Upward pressure on one side, rising to higher ground on the other
And that’s why a more realistic split is starting to emerge.
For traditional consumer markets like smartphones and PCs, higher storage prices first show up as cost pressure. Some storage vendors have begun taking a “value-for-money” route, trying to deliver higher equivalent experiences with less memory.
For example, Jianghai Longcheng is working to drive full-scenario deployment of AI PCs and embedded systems by integrating HLC advanced caching technology deeply with SPU and UFS. While optimizing the AI experience, it lowers the terminal’s DRAM capacity demand and cost; Phison Electronics launched Phison Hybrid AI SSD along with aiDAPTIV+ technology, and it is expected to reduce DRAM usage by more than 50%, enabling cost control and safe local inference.
On the other side, everyone is also moving “upward” collectively—resources and capacity are being prioritized toward higher-tech, higher-value, higher-barrier products.
Previously, the spotlight in the AI industry focused on “training.” Compute clusters’ throughput is certainly impressive, but demand is often stage-based. Now, the industry’s focus is shifting across the board to “inference”—a “bottomless pit” with higher frequency, finer granularity, and closer ties to real commercial traffic.
According to the latest data from the State Administration of Data, in March this year, China’s daily average token calls exceeded 140 trillion. In the view of Jensen Huang, intelligent-agent AI is expected to increase token consumption by 1,000 times, thereby creating what he calls a “compute power vacuum.”
Xie Wei said directly: “We can confirm one thing: whoever can solve the power consumption and latency of data transportation in the AI era will define the next decade. Storage will enter an AI-driven supercycle.”

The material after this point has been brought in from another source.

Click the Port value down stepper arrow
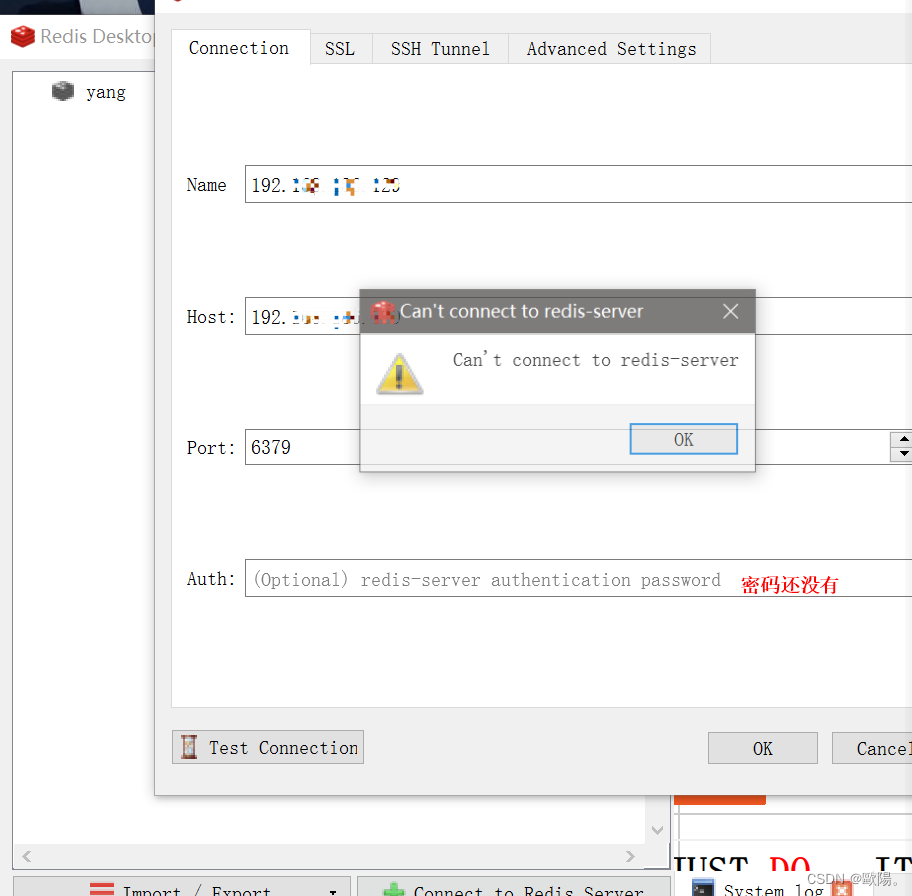Image resolution: width=912 pixels, height=896 pixels. 902,453
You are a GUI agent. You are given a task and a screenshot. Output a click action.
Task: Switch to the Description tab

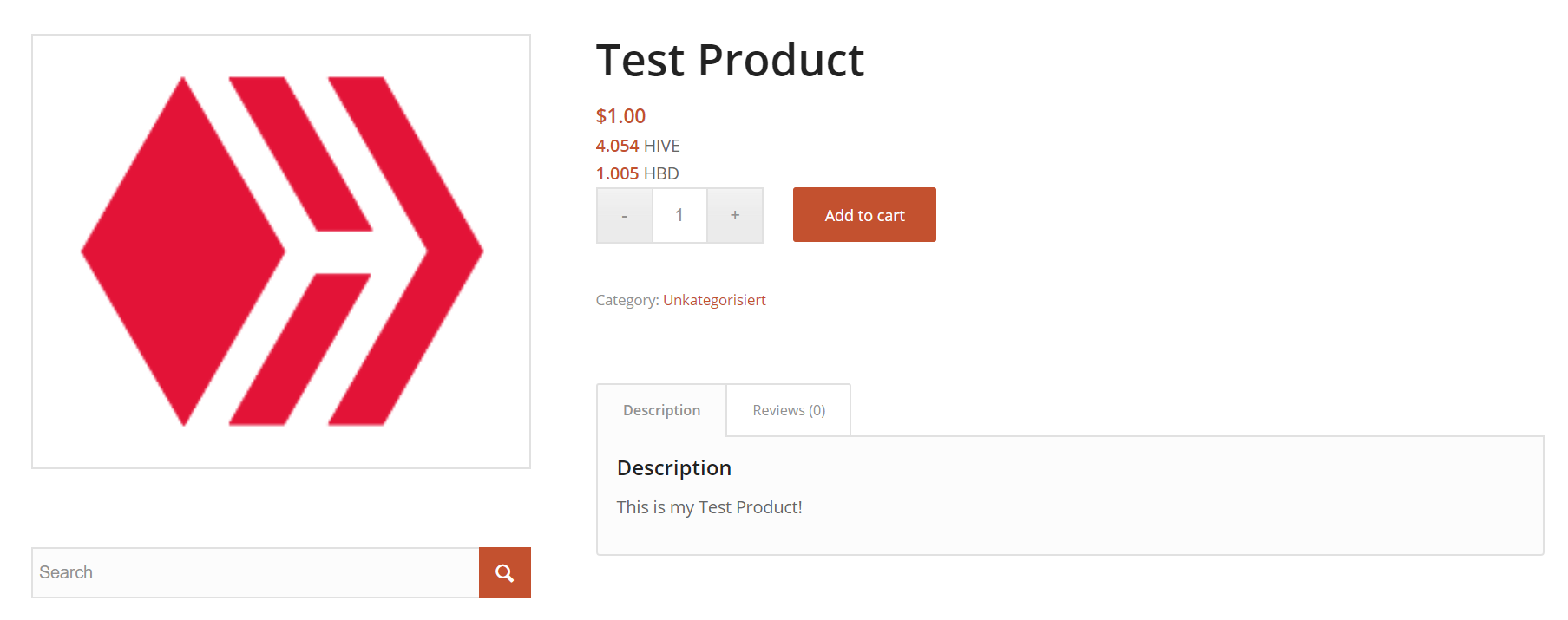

Zhang Shiw an, Executive Vice President of Samsung Electronics and head of the Solution Platform Development Team, said that high-performance storage is no longer an optional choice, but a core foundation that determines system decision-making efficiency and scale. Based on this judgment, Samsung is pushing forward with the PCIe Gen6 SSD PM1763 and plans to release higher-density EDSFF drives in 2026 to 2027 to increase single-device capacity and bandwidth.
Tan Hong, head of the SSD business division at Yangtze Memory, mentioned that the AI race has moved from the training stage focused on “building depth” to the inference stage focused on “early output.” Storage bandwidth bottlenecks are severely constraining compute power release; currently, GPU cluster availability is only about 50%.
In his view, the way to break the bottleneck lies in compute-storage co-optimization: on the training side, it can rely on large-capacity QLC eSSD storage for checkpoints to improve GPU efficiency; on the inference side, it can use eSSD layered caching of KV Cache to take on context state management. For such scenarios, Yangtze Memory has launched multiple new Gen5 enterprise eSSD products.
For storage vendors, the real exam is not whether they can raise prices, but whether they can stand on the layer with higher value.
From the price war to the value war; from single products to full-stack solutions; from being a follower of compute to the “winning hand” for AI— in this race where AI rewrites the rules, retail prices may occasionally loosen, but that’s only ripples on the water surface. Deeper down, the chips are still scarce, and they are both scarce and extremely expensive.